--- START Stored rows ---
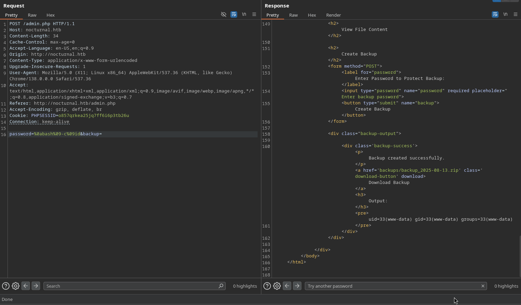Open Response search settings gear
The width and height of the screenshot is (521, 305).
click(x=277, y=286)
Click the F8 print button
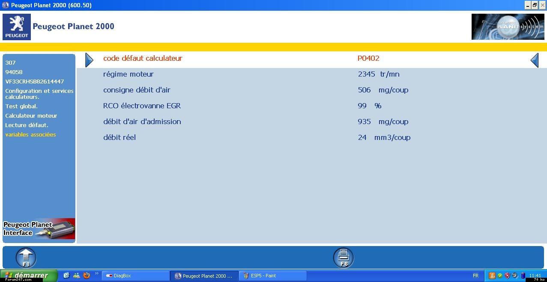Viewport: 547px width, 282px height. click(344, 258)
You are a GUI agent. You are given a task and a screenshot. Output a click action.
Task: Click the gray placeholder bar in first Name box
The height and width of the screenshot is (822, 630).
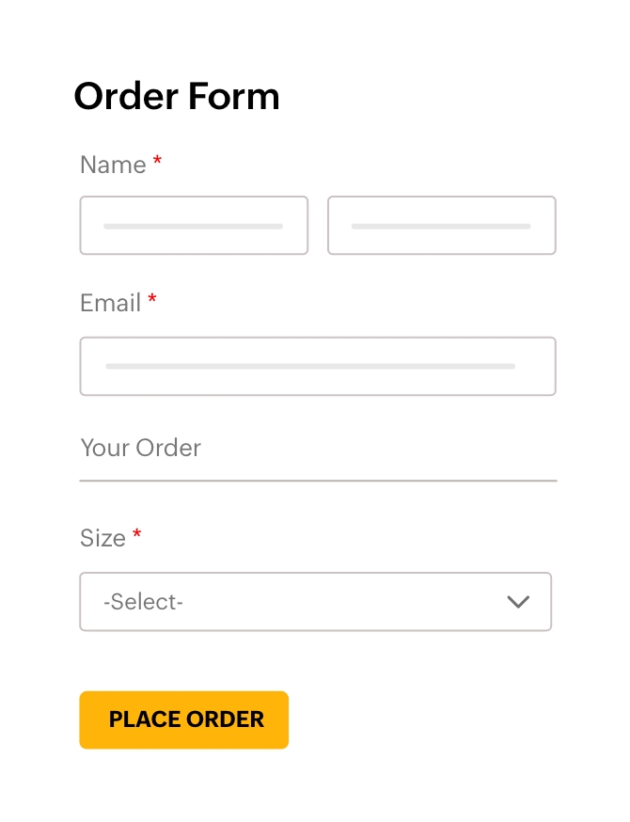point(193,227)
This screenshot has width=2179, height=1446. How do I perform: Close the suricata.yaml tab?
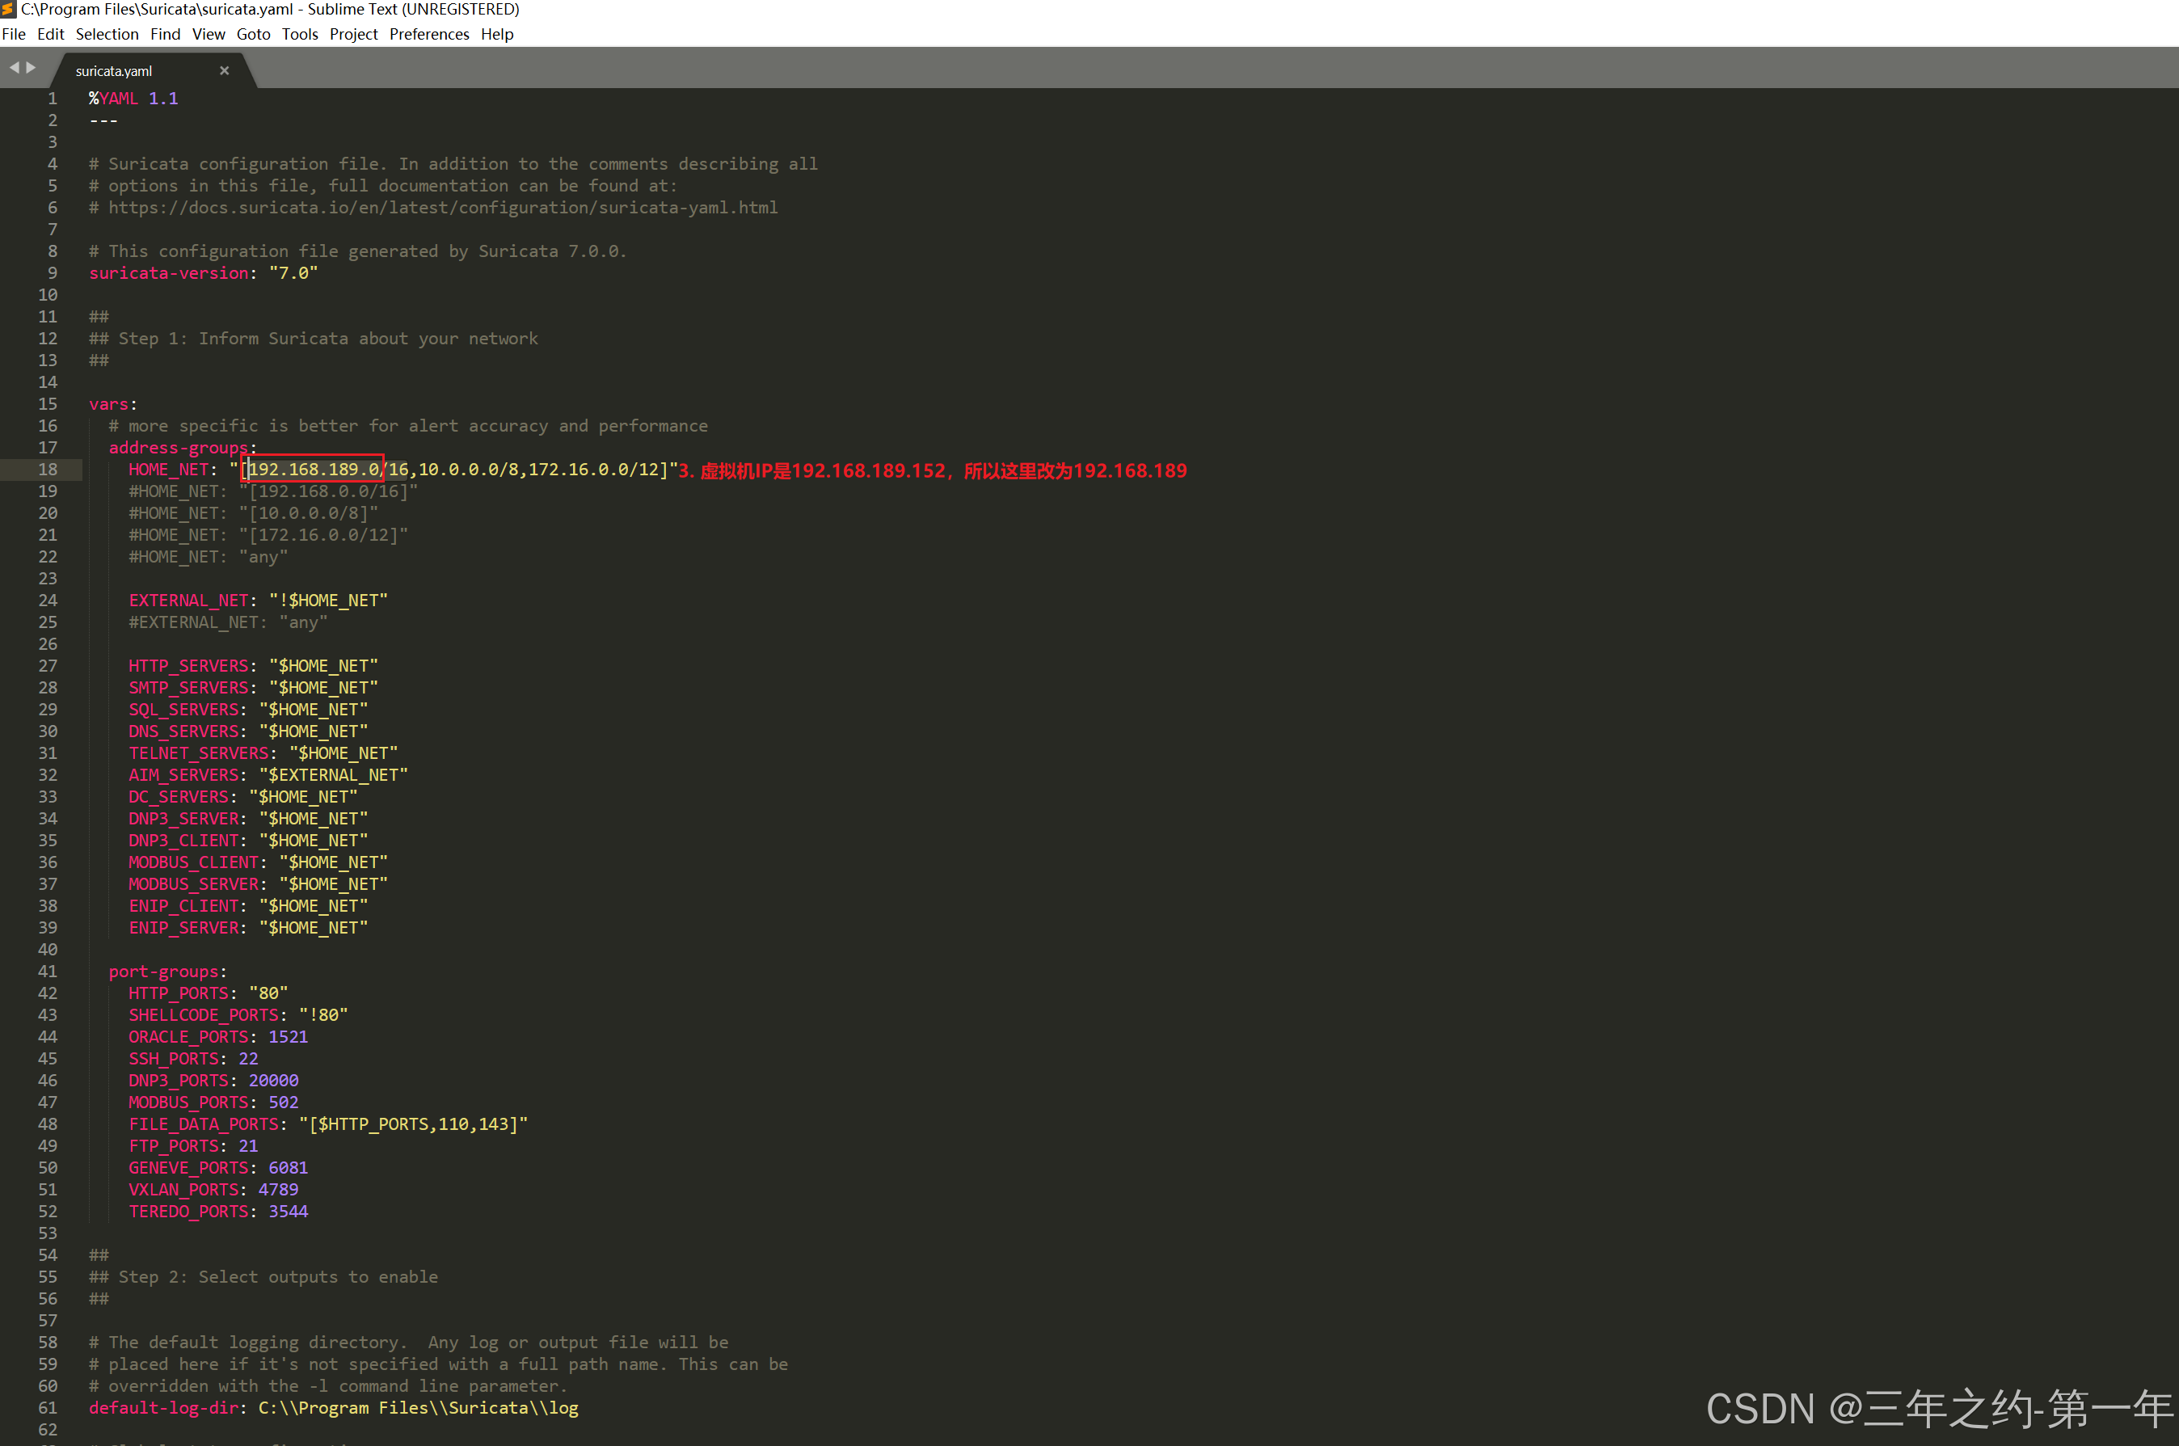pyautogui.click(x=224, y=71)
--- END Stored rows ---
• [Task instructions] Starting with the line that contains "This screenshot has" and going on through the end of the rows, write those lines out again, requests included and unchanged. Multiply each click coordinate in the answers by 1.55, round to whole numbers with halves rounded up, and leave the pictures out.

• [Solution to the problem]
This screenshot has width=2179, height=1446. How do I perform: Close the suricata.yaml tab?
pyautogui.click(x=347, y=110)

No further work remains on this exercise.